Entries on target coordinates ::
=======

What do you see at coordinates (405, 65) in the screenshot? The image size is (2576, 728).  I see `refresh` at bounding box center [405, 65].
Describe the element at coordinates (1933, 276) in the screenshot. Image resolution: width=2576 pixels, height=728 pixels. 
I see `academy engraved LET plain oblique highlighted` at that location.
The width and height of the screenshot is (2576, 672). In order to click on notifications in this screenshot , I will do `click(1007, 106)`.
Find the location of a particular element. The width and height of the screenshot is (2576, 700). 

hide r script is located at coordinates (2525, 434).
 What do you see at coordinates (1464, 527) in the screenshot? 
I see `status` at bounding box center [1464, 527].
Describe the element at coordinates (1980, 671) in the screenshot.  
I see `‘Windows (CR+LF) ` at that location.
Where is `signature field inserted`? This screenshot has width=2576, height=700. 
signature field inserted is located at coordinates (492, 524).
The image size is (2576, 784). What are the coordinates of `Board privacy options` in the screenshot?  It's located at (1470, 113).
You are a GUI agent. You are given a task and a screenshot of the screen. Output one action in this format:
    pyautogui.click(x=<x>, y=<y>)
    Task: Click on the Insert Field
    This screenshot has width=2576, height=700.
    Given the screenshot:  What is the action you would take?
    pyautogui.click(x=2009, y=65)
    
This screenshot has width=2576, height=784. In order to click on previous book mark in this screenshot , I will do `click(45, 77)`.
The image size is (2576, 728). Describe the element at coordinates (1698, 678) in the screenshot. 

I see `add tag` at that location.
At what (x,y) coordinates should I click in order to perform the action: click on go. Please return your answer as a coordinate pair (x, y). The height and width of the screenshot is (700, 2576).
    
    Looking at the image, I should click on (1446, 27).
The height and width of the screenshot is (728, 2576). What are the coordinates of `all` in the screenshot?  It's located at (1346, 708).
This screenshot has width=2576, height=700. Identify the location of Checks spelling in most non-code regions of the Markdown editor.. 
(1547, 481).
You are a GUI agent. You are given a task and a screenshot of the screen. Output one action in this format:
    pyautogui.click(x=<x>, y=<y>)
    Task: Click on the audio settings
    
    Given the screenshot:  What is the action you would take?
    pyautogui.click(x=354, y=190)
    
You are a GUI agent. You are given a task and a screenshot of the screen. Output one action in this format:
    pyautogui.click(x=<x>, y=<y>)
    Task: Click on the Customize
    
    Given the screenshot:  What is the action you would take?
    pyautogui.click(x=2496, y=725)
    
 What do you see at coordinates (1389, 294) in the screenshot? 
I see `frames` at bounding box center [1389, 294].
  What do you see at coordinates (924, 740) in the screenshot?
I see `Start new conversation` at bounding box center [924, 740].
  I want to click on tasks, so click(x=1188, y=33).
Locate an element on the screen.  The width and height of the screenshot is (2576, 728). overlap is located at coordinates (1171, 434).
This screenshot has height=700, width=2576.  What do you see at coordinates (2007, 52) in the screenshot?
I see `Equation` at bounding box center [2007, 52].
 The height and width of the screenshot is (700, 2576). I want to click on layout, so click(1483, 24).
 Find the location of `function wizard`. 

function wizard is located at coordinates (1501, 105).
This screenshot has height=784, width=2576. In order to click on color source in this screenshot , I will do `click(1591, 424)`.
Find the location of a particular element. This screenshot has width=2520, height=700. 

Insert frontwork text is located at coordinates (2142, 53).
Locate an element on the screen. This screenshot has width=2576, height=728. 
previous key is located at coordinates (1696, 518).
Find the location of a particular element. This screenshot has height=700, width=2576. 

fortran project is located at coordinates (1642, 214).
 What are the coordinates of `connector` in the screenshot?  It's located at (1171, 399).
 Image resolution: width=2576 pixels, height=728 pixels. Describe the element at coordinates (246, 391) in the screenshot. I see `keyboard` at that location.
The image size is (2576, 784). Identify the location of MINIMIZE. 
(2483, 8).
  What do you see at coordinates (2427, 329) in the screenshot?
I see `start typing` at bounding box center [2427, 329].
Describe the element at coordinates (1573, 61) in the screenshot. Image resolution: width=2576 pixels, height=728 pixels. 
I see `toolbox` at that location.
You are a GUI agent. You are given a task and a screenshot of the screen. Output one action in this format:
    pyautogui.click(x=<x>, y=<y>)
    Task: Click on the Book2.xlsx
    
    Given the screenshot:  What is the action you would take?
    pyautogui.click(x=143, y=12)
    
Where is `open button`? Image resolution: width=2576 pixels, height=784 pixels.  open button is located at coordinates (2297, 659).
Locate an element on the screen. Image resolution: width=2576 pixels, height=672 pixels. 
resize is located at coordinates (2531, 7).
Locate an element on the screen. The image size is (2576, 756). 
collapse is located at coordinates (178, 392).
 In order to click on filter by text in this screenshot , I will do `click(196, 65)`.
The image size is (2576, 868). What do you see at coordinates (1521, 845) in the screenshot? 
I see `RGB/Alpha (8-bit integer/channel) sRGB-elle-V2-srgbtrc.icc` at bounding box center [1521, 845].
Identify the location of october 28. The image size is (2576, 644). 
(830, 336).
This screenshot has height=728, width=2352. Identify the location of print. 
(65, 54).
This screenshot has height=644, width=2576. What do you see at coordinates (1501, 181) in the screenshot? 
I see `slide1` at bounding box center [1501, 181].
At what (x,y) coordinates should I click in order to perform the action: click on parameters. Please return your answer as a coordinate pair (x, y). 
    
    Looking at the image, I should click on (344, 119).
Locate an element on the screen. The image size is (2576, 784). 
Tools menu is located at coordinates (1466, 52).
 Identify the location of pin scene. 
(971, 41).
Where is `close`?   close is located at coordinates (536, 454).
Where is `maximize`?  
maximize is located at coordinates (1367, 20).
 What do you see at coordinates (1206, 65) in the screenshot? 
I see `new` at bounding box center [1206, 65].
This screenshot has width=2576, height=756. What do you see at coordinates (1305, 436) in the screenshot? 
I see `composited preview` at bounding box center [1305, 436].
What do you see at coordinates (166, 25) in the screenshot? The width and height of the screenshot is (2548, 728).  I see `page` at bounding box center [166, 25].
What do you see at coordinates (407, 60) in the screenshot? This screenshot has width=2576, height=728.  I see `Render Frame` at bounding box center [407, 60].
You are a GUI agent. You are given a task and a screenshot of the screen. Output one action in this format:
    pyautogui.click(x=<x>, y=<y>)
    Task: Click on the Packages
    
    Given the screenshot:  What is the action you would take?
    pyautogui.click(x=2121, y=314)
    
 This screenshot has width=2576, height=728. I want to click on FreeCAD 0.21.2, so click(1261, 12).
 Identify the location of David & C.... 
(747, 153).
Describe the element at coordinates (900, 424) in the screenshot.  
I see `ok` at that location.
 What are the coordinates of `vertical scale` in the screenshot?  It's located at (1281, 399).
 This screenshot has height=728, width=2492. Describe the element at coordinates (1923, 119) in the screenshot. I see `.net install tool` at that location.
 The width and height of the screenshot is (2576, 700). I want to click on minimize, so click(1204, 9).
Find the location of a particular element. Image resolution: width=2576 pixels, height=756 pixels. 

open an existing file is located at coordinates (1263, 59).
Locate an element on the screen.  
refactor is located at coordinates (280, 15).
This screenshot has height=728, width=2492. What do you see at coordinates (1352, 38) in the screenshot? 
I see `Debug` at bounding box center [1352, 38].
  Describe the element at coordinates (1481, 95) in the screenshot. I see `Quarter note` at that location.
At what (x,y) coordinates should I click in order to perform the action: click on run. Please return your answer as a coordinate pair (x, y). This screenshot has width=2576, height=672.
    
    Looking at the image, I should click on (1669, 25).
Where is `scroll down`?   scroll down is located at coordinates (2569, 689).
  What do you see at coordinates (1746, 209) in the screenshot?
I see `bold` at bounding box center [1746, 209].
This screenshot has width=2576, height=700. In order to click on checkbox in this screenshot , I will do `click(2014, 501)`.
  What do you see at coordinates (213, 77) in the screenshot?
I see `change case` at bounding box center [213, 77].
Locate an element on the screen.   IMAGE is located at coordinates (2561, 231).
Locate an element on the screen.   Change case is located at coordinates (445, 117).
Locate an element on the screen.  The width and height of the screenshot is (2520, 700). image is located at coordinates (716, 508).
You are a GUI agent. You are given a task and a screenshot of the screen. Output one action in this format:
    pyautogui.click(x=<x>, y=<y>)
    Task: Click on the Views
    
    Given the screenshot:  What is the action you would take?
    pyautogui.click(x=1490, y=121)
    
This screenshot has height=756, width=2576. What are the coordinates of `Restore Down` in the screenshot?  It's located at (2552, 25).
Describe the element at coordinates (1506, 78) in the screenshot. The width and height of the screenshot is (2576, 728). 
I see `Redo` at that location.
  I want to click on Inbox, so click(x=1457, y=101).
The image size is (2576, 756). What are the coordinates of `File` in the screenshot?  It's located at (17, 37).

=======

THE EXERCISE :: Reproduce verbatim the lines of the listing above, from the line containing "screen. The image size is (2576, 784)." through the line containing "The width and height of the screenshot is (2576, 700). I", with both of those lines included.

SOLUTION ::
Locate an element on the screen. The image size is (2576, 784). 
Tools menu is located at coordinates (1466, 52).
 Identify the location of pin scene. 
(971, 41).
Where is `close`?   close is located at coordinates (536, 454).
Where is `maximize`?  
maximize is located at coordinates (1367, 20).
 What do you see at coordinates (1206, 65) in the screenshot? 
I see `new` at bounding box center [1206, 65].
This screenshot has width=2576, height=756. What do you see at coordinates (1305, 436) in the screenshot? 
I see `composited preview` at bounding box center [1305, 436].
What do you see at coordinates (166, 25) in the screenshot? The width and height of the screenshot is (2548, 728).  I see `page` at bounding box center [166, 25].
What do you see at coordinates (407, 60) in the screenshot? This screenshot has width=2576, height=728.  I see `Render Frame` at bounding box center [407, 60].
You are a GUI agent. You are given a task and a screenshot of the screen. Output one action in this format:
    pyautogui.click(x=<x>, y=<y>)
    Task: Click on the Packages
    
    Given the screenshot:  What is the action you would take?
    pyautogui.click(x=2121, y=314)
    
 This screenshot has width=2576, height=728. I want to click on FreeCAD 0.21.2, so click(1261, 12).
 Identify the location of David & C.... 
(747, 153).
Describe the element at coordinates (900, 424) in the screenshot.  
I see `ok` at that location.
 What are the coordinates of `vertical scale` in the screenshot?  It's located at (1281, 399).
 This screenshot has height=728, width=2492. Describe the element at coordinates (1923, 119) in the screenshot. I see `.net install tool` at that location.
 The width and height of the screenshot is (2576, 700). I want to click on minimize, so click(1204, 9).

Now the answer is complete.